The Guide is perhaps the most honest book I've ever read and a great and loving gift to us all. Get past the '60s lingo and you have a trusted--and tested--companion for life.
Some nice bullshit about vibrations and everything being one. The book has some nice elaboration on Alan Watts' analogy of life and music though, but other than this part, it's not worth reading: "Music shows us how to maintain pleasure and ecstasy. Normally we tend to think of a moment of euphoric realization as unbearable and impossible to continue. It slips away and then we pursue it again. It does so because we are unwilling to let it go, we are unwilling to conceive of being away from it. But if we take the example of music, letting go of one note to hear the next, then our pleasure can be constant though the vibrations change."
I received a copy of this book when I was in college (the first time) as a young seeker. The story of this book and the bits of wisdom it contains resonated with me in a hazy, skeptical time in my life. Many years later I have re-read it and found that many of the points Golas shares with us seem just as real and true now as they did then. Better than most wines, it has aged very well. The lessons are not for everyone, but they work for the hippy inside of my middle-aged self. They do not seem to conflict with the Christian pluralism that speaks to me today, in fact they seem to reinforce these beliefs.
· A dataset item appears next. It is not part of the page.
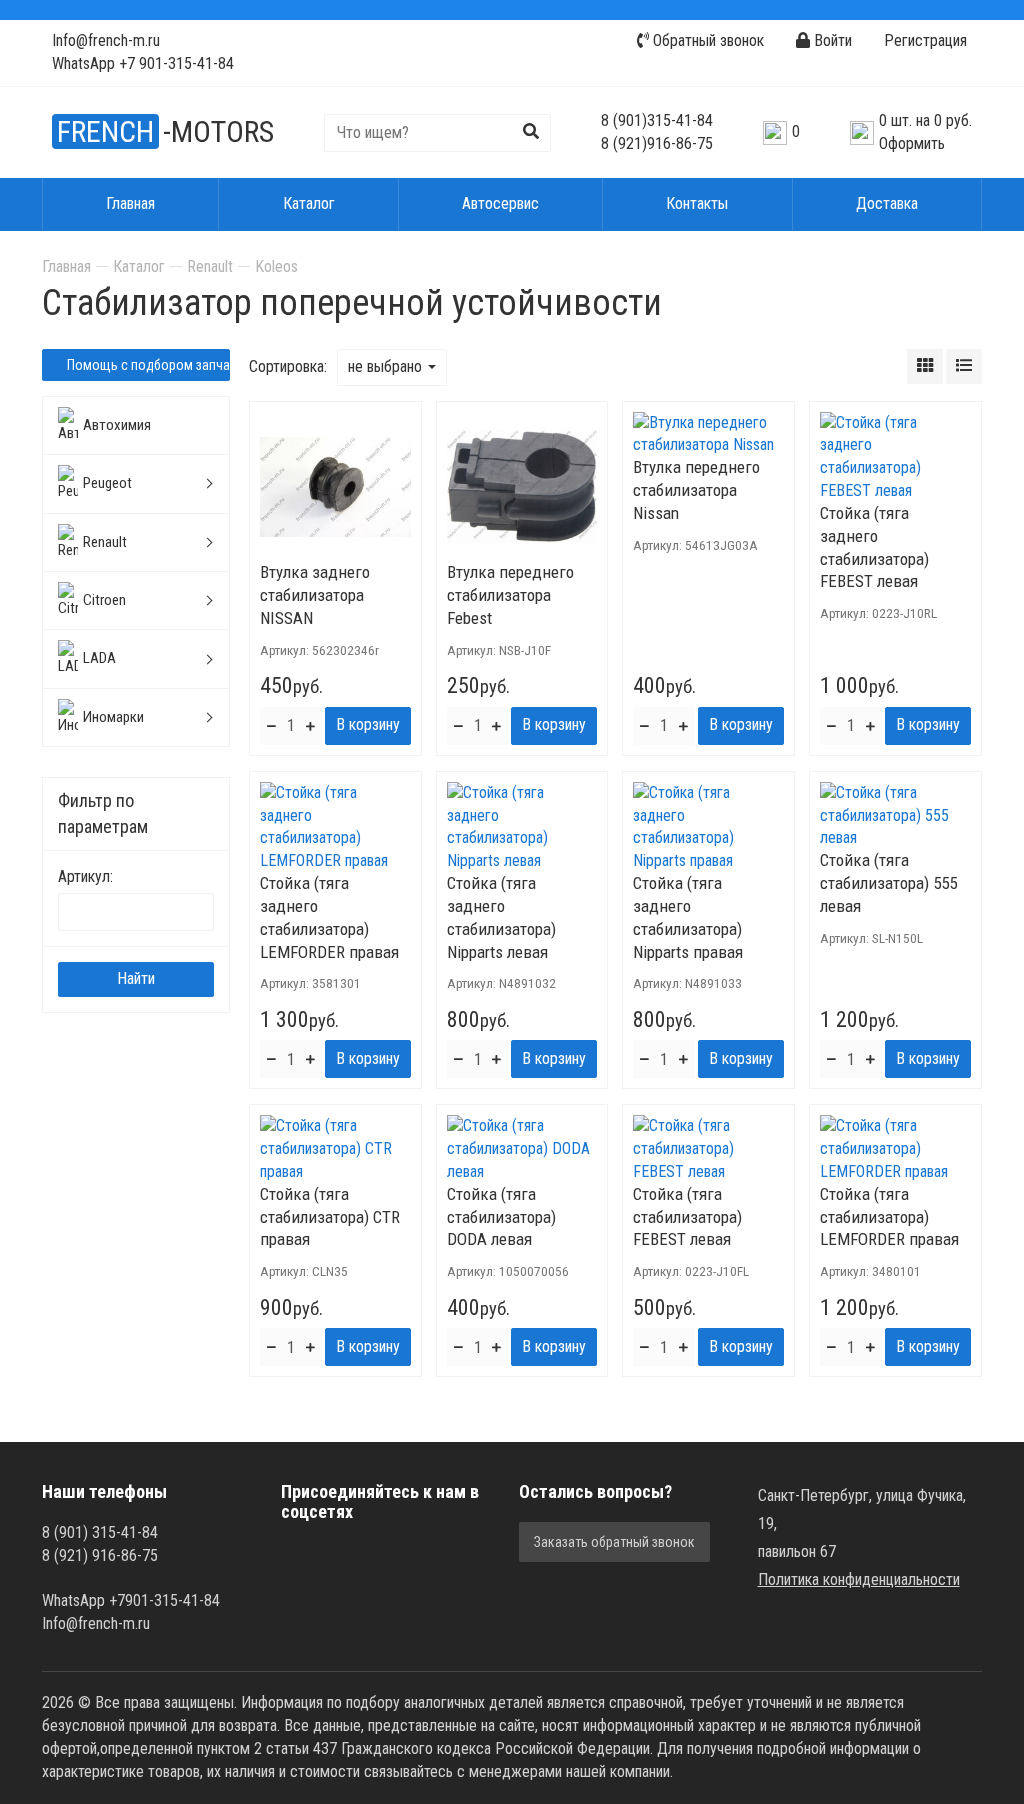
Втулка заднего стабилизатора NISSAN (315, 595)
This is a short book full of one man's view on enlightenment. It's not tied to any religion, and there was a rotating reference to vibrations and other religious imagery. He touched on the use of psychedelics, but did not by any means insinuate that they were necessary on the path of enlightenment.
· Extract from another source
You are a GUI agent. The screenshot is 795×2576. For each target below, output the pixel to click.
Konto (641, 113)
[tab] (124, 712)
Really, the focus was on love. Loving each other, yourself, and your current situation. At the very end, there is a brief cliff-notes style summary of the already short book, keeping true to "Lazy Man's Guide".
I thought it was cute and worth the time spend whipping through it.
This is an amazing little book which I first read about 37 years ago. I didn't have the courage or the insight at the time to assimilate the profundity of the message given here, which to me is, in a really original presentation, identical to the message of the Christ, the Buddha and the Book of the Law, but stripped of scary, ascetical or mystifying ancillary imagery and atmospheres which have accreted to those sources thanks to the predispositions of the cultures which received them and the zealotry of their adherents. I'm so glad this book crossed my path again.